Drei Jahre nach der letzten großen Milchkrise arbeiten Deutschlands Milchbauern trotz gestiegener Preise weiter defizitär. Die Kosten der Milcherzeugung sind nach wie vor höher als die Erzeugerpreise, wie Fachleute und Bauern übereinstimmend berichten.

Daher verschulden sich viele Höfe immer stärker. Branchenexperten gehen davon aus, dass sich der Konzentrationsprozess in der Landwirtschaft fortsetzt und weiter alljährlich Tausende Bauern aufgeben. Sofern die EU ihre Agrarzuschüsse wie geplant kürzt, könnte sich das Höfesterben sogar noch beschleunigen.

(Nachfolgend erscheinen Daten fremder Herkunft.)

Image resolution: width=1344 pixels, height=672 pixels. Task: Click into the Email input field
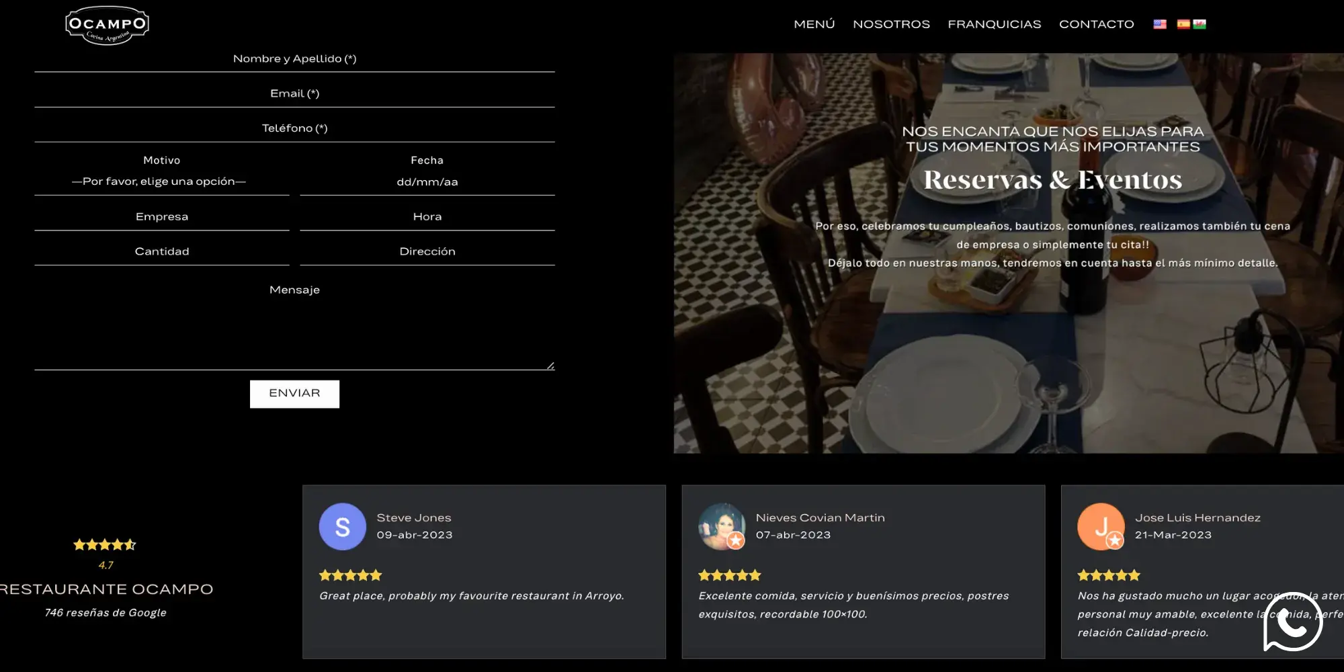coord(294,94)
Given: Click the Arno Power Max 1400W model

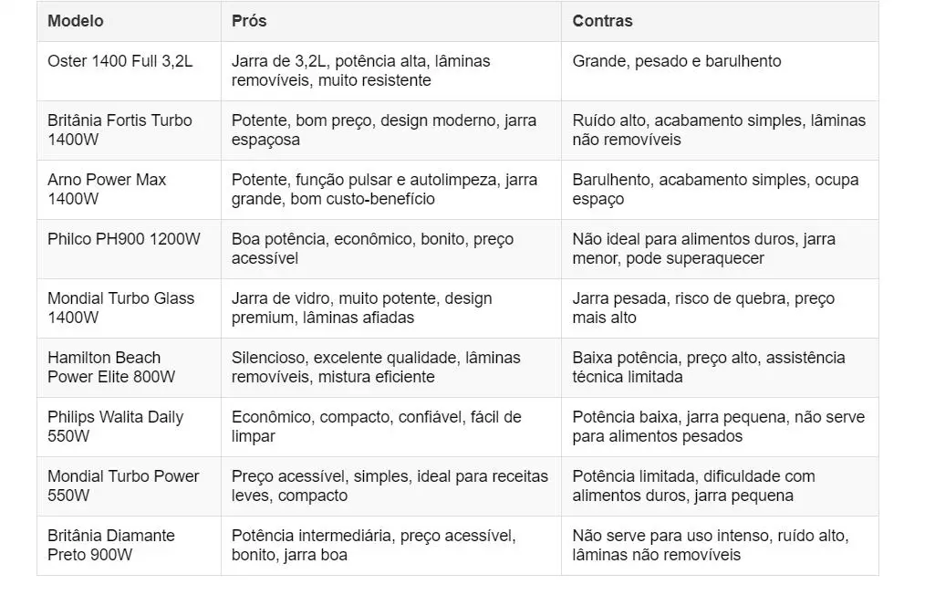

Der Bund deutscher Milchviehhalter (BDM) beziffert die derzeitigen Produktionskosten für konventionelle Milch auf im Schnitt etwa 43 Cent pro Kilo. Bei Biomilch sind es an die 60 Cent, sagt Sprecher Hans Foldenauer. Die Milchbranche rechnet in Kilogramm und nicht in Litern.

Die Erzeugerpreise sind niedriger: Derzeit bekommt ein Bauer nach Foldenauers Angaben im bundesweiten Schnitt von seiner Molkerei etwa 34 Cent für konventionelle Milch und zwischen 45 und 50 Cent für Biomilch. Faktisch betreiben die Milchbauern also Selbstausbeutung. Foldenauer stammt aus dem Allgäu, wo die Milchwirtschaft nach wie vor eine große Rolle spielt.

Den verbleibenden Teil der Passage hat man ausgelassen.